| What the task requires |
Your answer should repeat every record verbatim.
==================================================
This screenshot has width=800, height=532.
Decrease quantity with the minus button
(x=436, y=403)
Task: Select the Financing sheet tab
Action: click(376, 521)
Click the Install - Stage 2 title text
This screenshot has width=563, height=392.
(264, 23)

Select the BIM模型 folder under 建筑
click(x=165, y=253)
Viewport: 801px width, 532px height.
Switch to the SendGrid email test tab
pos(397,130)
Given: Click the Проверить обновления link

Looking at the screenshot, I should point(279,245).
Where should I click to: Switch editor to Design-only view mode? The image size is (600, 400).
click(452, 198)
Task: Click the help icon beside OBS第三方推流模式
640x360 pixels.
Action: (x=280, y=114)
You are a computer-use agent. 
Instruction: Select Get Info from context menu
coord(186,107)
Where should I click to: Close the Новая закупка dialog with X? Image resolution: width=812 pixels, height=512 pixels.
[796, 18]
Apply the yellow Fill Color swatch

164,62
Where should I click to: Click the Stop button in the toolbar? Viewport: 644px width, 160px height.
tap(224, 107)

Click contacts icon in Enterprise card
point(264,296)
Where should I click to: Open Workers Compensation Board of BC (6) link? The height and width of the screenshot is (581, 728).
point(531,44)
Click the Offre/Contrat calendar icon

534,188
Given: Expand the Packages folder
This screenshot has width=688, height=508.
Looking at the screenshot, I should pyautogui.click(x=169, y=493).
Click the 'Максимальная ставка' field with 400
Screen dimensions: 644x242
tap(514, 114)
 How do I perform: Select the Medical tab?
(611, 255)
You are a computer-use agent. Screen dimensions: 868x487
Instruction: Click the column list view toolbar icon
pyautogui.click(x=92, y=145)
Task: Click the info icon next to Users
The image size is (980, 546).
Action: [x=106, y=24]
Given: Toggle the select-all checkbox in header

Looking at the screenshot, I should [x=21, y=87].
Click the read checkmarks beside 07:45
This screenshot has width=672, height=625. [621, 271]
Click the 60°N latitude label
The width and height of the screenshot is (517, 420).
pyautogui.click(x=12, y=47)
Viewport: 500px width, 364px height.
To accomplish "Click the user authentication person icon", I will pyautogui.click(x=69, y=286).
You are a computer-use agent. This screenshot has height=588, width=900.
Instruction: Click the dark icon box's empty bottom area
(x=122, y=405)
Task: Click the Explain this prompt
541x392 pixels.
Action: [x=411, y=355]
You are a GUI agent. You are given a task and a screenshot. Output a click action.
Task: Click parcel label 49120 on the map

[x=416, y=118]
==================================================
| Completed exercise |
This screenshot has width=800, height=532.
Decrease quantity with the minus button
(x=436, y=403)
Task: Select the Financing sheet tab
Action: click(376, 521)
Click the Install - Stage 2 title text
This screenshot has width=563, height=392.
(264, 23)

Select the BIM模型 folder under 建筑
click(x=165, y=253)
Viewport: 801px width, 532px height.
Switch to the SendGrid email test tab
pos(397,130)
Given: Click the Проверить обновления link

Looking at the screenshot, I should point(279,245).
Where should I click to: Switch editor to Design-only view mode? The image size is (600, 400).
click(452, 198)
Task: Click the help icon beside OBS第三方推流模式
640x360 pixels.
Action: (x=280, y=114)
You are a computer-use agent. 
Instruction: Select Get Info from context menu
coord(186,107)
Where should I click to: Close the Новая закупка dialog with X? Image resolution: width=812 pixels, height=512 pixels.
[796, 18]
Apply the yellow Fill Color swatch

164,62
Where should I click to: Click the Stop button in the toolbar? Viewport: 644px width, 160px height.
tap(224, 107)

Click contacts icon in Enterprise card
point(264,296)
Where should I click to: Open Workers Compensation Board of BC (6) link? The height and width of the screenshot is (581, 728).
point(531,44)
Click the Offre/Contrat calendar icon

534,188
Given: Expand the Packages folder
This screenshot has width=688, height=508.
Looking at the screenshot, I should pyautogui.click(x=169, y=493).
Click the 'Максимальная ставка' field with 400
Screen dimensions: 644x242
tap(514, 114)
 How do I perform: Select the Medical tab?
(611, 255)
You are a computer-use agent. Screen dimensions: 868x487
Instruction: Click the column list view toolbar icon
pyautogui.click(x=92, y=145)
Task: Click the info icon next to Users
The image size is (980, 546).
Action: [x=106, y=24]
Given: Toggle the select-all checkbox in header

Looking at the screenshot, I should [x=21, y=87].
Click the read checkmarks beside 07:45
This screenshot has width=672, height=625. [621, 271]
Click the 60°N latitude label
The width and height of the screenshot is (517, 420).
pyautogui.click(x=12, y=47)
Viewport: 500px width, 364px height.
To accomplish "Click the user authentication person icon", I will pyautogui.click(x=69, y=286).
You are a computer-use agent. This screenshot has height=588, width=900.
Instruction: Click the dark icon box's empty bottom area
(x=122, y=405)
Task: Click the Explain this prompt
541x392 pixels.
Action: [x=411, y=355]
You are a GUI agent. You are given a task and a screenshot. Output a click action.
Task: Click parcel label 49120 on the map

[x=416, y=118]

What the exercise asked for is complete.